BEGIN Extracted data
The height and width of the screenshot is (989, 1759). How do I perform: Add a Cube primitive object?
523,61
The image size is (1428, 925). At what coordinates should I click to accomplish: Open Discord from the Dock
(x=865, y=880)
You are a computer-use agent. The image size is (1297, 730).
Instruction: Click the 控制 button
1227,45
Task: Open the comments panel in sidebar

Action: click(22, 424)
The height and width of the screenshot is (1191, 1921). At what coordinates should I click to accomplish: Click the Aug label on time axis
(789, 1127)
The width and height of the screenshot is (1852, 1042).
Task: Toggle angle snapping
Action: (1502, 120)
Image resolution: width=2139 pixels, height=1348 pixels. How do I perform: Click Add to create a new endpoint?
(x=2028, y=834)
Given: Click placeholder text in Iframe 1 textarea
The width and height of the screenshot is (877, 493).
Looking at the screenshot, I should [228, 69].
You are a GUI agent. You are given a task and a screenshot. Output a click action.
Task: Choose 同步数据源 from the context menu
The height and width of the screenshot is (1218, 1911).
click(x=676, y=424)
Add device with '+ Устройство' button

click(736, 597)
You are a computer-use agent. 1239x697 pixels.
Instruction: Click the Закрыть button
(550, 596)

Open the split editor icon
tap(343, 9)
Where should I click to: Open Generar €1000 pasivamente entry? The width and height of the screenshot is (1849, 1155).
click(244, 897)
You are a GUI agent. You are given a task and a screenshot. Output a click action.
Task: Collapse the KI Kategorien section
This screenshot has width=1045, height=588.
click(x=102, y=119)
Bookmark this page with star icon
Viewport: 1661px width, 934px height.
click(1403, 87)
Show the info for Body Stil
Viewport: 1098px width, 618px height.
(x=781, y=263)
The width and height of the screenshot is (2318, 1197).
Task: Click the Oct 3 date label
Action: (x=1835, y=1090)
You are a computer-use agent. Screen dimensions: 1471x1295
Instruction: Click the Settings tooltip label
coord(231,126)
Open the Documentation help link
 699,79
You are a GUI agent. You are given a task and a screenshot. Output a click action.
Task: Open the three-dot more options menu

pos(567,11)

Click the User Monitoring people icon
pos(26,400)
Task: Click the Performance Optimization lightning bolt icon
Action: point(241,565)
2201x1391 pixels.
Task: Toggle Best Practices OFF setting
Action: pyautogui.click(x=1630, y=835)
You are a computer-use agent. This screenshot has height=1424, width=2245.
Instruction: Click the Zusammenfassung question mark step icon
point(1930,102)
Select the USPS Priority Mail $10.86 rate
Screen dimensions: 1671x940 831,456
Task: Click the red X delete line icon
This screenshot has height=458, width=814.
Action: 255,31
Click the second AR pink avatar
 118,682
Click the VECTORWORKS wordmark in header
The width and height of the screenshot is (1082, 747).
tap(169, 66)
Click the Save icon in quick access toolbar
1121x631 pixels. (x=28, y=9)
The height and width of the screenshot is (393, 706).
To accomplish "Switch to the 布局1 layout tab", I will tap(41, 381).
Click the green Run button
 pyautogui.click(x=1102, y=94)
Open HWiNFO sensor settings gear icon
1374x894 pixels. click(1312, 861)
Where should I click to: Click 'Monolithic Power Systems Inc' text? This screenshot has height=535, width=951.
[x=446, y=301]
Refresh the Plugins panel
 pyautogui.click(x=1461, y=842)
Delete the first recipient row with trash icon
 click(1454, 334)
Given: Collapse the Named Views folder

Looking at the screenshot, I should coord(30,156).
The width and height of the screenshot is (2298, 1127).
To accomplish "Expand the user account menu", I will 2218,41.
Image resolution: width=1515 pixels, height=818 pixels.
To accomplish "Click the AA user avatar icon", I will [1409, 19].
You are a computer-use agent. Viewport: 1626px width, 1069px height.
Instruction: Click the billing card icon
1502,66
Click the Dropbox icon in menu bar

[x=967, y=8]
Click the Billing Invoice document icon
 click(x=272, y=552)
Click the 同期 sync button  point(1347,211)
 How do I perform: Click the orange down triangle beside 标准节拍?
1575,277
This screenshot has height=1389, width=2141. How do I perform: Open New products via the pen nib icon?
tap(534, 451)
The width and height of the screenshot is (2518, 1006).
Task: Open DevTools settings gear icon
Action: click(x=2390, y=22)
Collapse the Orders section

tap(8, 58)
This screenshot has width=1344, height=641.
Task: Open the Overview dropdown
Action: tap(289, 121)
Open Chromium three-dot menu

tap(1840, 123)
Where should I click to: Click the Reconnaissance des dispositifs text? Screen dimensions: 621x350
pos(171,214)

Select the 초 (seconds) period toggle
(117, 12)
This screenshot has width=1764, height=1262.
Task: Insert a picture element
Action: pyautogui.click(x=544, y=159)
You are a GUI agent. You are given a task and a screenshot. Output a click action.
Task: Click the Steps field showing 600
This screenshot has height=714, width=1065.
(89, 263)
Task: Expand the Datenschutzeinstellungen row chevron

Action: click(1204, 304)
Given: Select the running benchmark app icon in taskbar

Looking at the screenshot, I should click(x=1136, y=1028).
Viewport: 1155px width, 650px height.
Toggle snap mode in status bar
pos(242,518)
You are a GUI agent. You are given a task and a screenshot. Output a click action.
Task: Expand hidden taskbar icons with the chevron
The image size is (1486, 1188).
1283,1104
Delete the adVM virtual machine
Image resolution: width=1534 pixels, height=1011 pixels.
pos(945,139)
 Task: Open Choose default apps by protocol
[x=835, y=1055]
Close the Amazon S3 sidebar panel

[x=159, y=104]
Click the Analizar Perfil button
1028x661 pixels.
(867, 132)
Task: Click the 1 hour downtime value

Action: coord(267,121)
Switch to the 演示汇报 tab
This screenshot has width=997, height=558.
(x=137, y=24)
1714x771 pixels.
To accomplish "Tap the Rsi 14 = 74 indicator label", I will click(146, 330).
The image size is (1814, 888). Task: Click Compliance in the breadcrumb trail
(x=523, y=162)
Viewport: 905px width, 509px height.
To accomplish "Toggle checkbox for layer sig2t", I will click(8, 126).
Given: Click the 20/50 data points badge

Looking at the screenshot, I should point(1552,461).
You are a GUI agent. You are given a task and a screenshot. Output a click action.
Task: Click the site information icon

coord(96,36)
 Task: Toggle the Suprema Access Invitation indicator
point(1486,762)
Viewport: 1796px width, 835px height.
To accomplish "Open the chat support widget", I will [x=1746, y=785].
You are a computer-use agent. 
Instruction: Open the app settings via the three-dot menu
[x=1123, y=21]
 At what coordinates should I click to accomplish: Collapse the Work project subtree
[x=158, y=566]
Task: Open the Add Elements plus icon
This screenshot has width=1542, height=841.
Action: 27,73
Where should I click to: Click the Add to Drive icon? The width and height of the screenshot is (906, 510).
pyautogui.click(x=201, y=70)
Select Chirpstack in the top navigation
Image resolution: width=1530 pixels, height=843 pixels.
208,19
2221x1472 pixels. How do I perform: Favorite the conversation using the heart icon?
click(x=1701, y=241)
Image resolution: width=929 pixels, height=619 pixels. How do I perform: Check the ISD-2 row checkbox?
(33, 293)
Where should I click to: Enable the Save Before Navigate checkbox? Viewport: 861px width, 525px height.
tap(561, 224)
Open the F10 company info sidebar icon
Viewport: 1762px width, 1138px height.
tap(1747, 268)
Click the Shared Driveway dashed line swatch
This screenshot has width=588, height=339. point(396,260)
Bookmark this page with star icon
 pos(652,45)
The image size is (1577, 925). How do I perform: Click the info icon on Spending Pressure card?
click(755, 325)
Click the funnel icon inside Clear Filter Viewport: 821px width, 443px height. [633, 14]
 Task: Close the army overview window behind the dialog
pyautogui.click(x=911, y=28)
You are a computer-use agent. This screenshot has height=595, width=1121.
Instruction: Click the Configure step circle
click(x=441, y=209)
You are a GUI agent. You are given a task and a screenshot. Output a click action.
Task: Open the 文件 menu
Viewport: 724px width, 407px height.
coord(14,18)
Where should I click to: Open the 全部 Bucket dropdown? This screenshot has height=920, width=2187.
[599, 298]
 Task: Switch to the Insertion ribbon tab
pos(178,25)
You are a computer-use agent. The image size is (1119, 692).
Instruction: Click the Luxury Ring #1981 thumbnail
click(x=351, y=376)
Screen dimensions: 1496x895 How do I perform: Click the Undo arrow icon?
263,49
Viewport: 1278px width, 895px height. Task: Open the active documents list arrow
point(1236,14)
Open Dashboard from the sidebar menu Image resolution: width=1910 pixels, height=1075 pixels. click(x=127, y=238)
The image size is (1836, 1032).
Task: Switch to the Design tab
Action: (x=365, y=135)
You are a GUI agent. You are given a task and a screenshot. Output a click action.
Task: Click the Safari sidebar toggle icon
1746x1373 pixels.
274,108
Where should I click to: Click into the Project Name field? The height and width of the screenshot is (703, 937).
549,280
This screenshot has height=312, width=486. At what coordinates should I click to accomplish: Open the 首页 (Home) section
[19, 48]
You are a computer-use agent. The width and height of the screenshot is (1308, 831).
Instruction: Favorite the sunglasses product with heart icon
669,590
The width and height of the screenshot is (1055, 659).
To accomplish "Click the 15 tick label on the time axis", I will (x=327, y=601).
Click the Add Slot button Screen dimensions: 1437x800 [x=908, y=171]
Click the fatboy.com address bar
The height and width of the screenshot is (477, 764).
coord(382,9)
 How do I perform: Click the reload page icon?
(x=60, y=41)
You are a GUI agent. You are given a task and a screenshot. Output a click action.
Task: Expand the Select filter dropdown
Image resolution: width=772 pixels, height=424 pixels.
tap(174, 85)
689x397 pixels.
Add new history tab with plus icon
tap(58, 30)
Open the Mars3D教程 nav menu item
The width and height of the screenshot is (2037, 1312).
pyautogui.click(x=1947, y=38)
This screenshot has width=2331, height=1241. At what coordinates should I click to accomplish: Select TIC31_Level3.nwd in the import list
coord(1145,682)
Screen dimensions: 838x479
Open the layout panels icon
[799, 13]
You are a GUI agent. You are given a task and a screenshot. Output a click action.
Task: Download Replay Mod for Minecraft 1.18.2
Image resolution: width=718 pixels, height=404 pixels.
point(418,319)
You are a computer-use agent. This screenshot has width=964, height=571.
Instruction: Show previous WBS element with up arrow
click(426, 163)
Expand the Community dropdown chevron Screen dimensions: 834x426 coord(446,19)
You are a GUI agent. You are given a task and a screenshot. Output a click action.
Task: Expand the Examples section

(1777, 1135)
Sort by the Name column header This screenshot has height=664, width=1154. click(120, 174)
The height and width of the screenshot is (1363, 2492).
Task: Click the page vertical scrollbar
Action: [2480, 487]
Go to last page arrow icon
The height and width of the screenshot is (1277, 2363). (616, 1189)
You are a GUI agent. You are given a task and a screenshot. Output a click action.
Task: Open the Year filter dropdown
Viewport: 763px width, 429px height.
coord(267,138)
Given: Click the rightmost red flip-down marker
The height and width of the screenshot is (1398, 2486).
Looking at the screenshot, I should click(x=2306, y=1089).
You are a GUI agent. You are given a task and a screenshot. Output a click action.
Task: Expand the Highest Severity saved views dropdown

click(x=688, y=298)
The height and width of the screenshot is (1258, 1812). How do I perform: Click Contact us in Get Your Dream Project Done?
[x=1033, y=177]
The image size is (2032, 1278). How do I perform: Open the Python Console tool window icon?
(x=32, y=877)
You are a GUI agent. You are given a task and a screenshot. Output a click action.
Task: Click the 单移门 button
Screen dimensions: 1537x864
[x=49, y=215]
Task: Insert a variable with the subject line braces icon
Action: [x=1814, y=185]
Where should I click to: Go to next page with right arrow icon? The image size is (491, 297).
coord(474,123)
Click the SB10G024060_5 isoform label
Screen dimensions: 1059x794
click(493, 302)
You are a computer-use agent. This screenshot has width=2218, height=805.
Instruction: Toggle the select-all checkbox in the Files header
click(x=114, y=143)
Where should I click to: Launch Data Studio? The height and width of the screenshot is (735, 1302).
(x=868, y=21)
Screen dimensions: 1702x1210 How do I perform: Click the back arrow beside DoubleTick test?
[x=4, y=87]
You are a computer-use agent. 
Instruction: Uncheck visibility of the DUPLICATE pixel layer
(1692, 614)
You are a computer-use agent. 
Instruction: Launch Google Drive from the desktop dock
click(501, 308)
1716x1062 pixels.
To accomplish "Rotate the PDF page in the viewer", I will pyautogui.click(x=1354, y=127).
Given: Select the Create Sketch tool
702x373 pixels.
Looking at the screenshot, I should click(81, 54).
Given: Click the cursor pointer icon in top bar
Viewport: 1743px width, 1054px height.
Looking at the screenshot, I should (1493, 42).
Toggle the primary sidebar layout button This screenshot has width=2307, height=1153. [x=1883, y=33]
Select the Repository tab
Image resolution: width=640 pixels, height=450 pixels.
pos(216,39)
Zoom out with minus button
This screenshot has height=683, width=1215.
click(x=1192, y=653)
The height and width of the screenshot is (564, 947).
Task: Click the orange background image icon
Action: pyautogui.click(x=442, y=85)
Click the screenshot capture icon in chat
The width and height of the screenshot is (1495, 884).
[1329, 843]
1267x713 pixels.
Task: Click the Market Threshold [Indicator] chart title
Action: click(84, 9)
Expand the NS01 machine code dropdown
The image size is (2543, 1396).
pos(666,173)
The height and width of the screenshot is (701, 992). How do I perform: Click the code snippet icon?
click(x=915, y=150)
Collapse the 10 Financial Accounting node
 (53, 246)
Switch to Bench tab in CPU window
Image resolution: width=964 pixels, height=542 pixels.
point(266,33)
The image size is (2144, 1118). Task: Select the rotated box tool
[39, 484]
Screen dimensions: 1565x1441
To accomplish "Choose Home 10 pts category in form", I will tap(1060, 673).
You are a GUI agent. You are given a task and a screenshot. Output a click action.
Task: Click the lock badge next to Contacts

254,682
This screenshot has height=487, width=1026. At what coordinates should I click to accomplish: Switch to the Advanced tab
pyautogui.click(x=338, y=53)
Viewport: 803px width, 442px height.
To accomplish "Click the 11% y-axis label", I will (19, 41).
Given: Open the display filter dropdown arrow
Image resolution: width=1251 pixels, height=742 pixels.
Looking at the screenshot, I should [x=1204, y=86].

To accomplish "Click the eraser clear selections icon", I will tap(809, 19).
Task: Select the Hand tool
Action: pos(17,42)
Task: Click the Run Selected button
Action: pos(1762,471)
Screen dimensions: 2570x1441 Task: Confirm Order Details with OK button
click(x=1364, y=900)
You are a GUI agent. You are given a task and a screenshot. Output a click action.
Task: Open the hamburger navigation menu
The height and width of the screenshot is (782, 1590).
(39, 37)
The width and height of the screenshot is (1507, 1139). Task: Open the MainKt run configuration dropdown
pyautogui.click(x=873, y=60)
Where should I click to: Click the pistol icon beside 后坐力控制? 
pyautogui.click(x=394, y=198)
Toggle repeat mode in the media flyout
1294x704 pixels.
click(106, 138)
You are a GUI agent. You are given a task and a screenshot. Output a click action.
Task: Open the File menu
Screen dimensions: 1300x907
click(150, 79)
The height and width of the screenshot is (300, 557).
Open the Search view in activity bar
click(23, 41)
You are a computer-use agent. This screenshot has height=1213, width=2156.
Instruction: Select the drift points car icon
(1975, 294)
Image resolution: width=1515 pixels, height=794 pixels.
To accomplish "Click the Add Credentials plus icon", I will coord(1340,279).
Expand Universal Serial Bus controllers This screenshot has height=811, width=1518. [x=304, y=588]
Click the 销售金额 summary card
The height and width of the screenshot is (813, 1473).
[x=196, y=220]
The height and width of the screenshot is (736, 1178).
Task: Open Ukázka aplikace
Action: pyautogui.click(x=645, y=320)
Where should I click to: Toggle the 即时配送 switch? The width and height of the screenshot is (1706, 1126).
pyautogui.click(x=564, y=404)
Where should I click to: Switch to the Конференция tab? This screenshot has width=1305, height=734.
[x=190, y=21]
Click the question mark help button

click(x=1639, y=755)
END Extracted data
What to do | Nothing but the lines from the start of the data through the line holding "Task: Choose 同步数据源 from the context menu" should be restated, and each one exactly.

Task solution |
The height and width of the screenshot is (989, 1759). How do I perform: Add a Cube primitive object?
523,61
The image size is (1428, 925). At what coordinates should I click to accomplish: Open Discord from the Dock
(x=865, y=880)
You are a computer-use agent. The image size is (1297, 730).
Instruction: Click the 控制 button
1227,45
Task: Open the comments panel in sidebar

Action: click(22, 424)
The height and width of the screenshot is (1191, 1921). At what coordinates should I click to accomplish: Click the Aug label on time axis
(789, 1127)
The width and height of the screenshot is (1852, 1042).
Task: Toggle angle snapping
Action: (1502, 120)
Image resolution: width=2139 pixels, height=1348 pixels. How do I perform: Click Add to create a new endpoint?
(x=2028, y=834)
Given: Click placeholder text in Iframe 1 textarea
The width and height of the screenshot is (877, 493).
Looking at the screenshot, I should [228, 69].
You are a GUI agent. You are given a task and a screenshot. Output a click action.
Task: Choose 同步数据源 from the context menu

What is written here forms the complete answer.